The Safer Way to Sleep Program
Halo Innovations created the HALO Safer Way to Sleep In-Hospital Program eight years ago to provide healthcare professionals with an innovative method to teach safe sleep to parents as soon as their baby is born. The program is quite simple: it replaces the traditional blankets in the well-baby nursery and NICU with a free supply of wearable blankets to model a safe, blanket-free alternative for parents. In addition, hospitals are provided with safe sleep materials to distribute to parents.
The program was created by Bill Schmid, a SIDS dad and founder of HALO Innovations. Knowing the nursing staff at the hospital is often responsible for educating the parents on safe sleep for baby, Schmid developed this unique approach to safe sleep education that could be easily incorporated into the post-natal baby care in the hospital.
“The goal of the HALO Safer Way to Sleep Program is to support and promote safe sleep education for parents by providing hospital professionals with the necessary tools to teach safe sleep for baby while in the hospital,” he noted.
The key to the program’s efficacy is based on the fact that studies consistently indicate that what parents see nurses do in the hospital is retained better than simply being told what to do. The act of modeling the safe sleep behavior of a medical professional has a positive effect on the parents’ retention of safe sleep practices, which they are more likely to replicate at home. And since the modeling is being done on their newborn, the parents’ transition to practicing safe sleep at home is simple and natural.

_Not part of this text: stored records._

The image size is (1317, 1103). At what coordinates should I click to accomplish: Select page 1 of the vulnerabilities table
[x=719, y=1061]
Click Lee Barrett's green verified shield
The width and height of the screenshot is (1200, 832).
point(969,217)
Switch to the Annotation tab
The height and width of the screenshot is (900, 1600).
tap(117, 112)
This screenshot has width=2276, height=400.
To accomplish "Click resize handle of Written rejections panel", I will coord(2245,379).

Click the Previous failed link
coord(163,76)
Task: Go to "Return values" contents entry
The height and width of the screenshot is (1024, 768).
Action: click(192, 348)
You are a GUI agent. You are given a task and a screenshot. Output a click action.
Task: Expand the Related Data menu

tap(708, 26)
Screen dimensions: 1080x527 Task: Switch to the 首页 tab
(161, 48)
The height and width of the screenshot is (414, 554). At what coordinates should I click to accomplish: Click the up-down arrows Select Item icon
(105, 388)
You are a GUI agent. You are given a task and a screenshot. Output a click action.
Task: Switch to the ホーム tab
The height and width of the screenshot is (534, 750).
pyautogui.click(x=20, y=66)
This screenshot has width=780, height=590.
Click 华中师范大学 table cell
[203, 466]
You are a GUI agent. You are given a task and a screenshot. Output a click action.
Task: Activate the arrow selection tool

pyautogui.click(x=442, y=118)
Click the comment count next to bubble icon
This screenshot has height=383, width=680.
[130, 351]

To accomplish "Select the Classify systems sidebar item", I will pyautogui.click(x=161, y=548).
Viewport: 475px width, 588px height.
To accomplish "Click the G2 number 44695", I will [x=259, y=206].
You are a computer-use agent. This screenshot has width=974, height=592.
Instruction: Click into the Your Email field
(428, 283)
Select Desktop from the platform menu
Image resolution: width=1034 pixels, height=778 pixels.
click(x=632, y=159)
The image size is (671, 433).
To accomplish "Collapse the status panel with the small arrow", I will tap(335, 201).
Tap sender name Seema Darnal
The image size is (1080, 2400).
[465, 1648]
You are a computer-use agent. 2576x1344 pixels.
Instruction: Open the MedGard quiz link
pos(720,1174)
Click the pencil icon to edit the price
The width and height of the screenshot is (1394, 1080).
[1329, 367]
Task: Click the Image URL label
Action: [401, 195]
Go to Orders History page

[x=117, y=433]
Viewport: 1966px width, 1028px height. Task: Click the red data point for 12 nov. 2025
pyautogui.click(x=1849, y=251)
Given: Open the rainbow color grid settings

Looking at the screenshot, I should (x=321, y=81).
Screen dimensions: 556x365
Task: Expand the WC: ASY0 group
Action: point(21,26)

Currently, the Safer Way to Sleep program is being used by more than 1,400 hospital birth centers and in NICUs. This equates to approximately one of every three babies born in the U.S. each year being touched by the program. Some of the hospitals have taken safe sleep one step further by incorporating a take-home element providing a sleepsack as a discharge gift for the baby.
As for the nurses at the ICN, they are empowered themselves. After implementing the program, they are now 80%-100% compliant with the AAP guidelines. They are including their project in HUP’s Magnet raccreditation application. Fulmer and Zachritz will be writing an American Journal of Nursing article on their Safe Sleep efforts.
The Cribs for Kids Foundation started a National Safe Sleep Hospital Certification. Fulmer and her colleagues are applying for gold certification for both the ICN and the well-baby nursery. The process will consist of self-audits, site visits from the foundation, and demonstrating they meet staff and parent educational standards.
Fulmer reminded nurses, “Education and modeling are the most important things.” She encouraged other units to audit themselves and see where they stand with best practices. For HUP, “the change was amazing.”